YOUR OBJECTIVE: Can you reproduce the records word for word, beginning at the line that contains "Click the magnifying glass search icon" and continuing through the end of the records, with the pictures left out?

INFORMATION GIVEN:
----
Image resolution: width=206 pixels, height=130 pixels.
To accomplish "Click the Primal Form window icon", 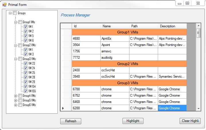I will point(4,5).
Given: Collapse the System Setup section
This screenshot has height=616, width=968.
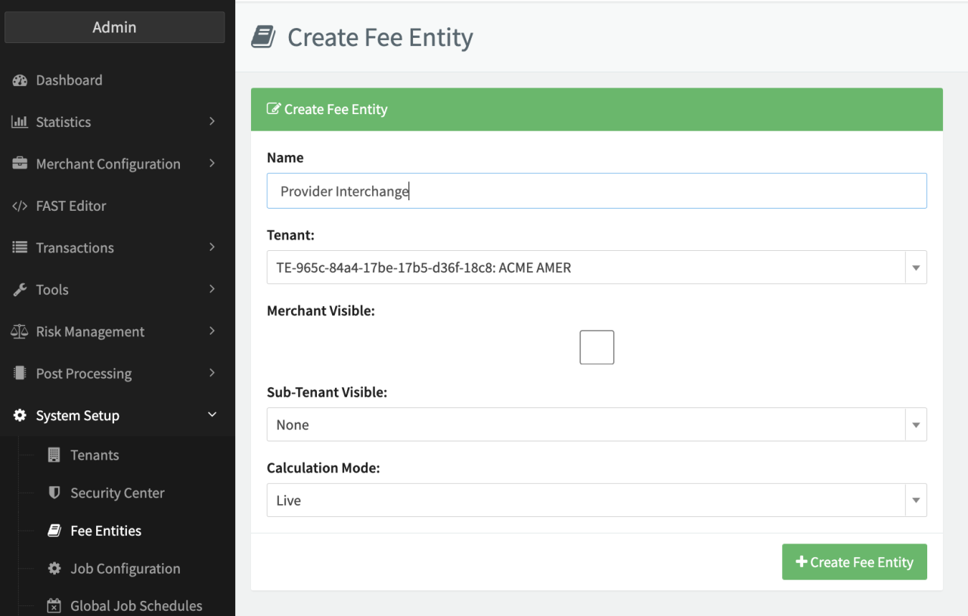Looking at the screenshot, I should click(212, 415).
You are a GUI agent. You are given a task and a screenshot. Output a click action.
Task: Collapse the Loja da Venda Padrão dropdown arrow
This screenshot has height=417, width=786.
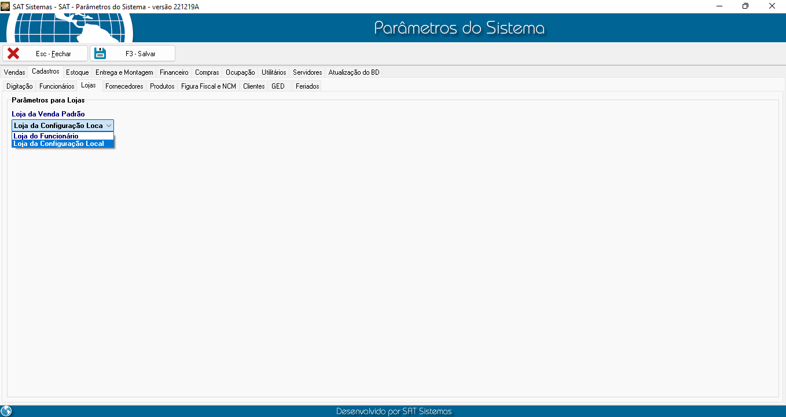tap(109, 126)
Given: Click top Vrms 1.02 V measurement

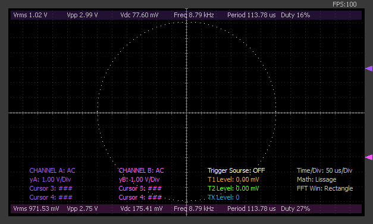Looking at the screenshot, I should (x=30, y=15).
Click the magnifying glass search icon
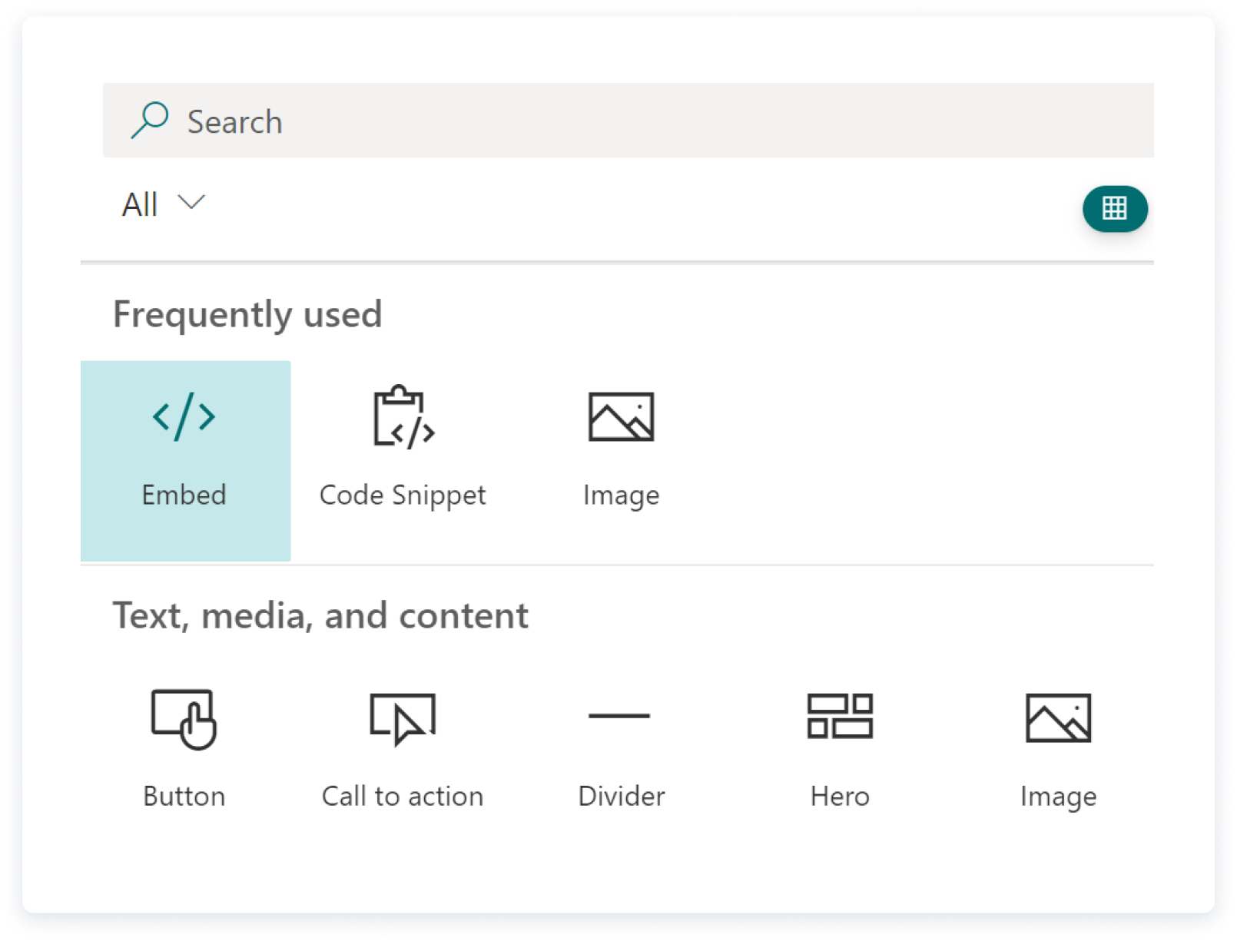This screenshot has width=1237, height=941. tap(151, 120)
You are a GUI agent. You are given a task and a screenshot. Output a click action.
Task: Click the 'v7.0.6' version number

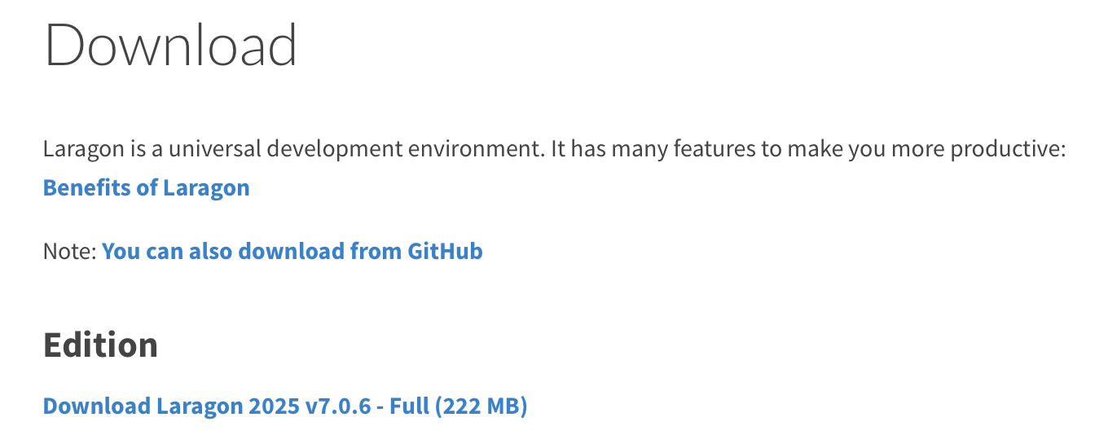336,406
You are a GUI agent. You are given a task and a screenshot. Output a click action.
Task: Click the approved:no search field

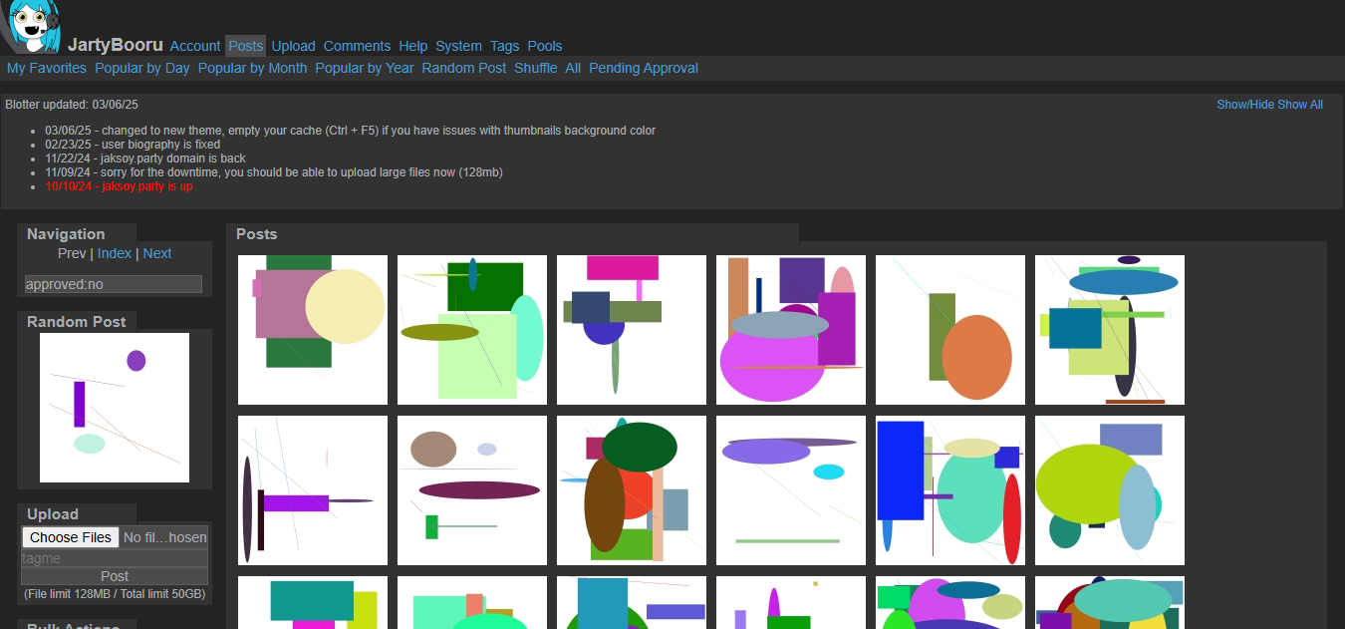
----
EXERCISE RESPONSE:
Click the magnifying glass search icon
This screenshot has width=1237, height=941. tap(151, 120)
You are a GUI agent. You are given a task and a screenshot. Output a click action.
Task: Click the 'v7.0.6' version number

336,406
You are a GUI agent. You are given a task and a screenshot. Output a click action.
Task: Click the approved:no search field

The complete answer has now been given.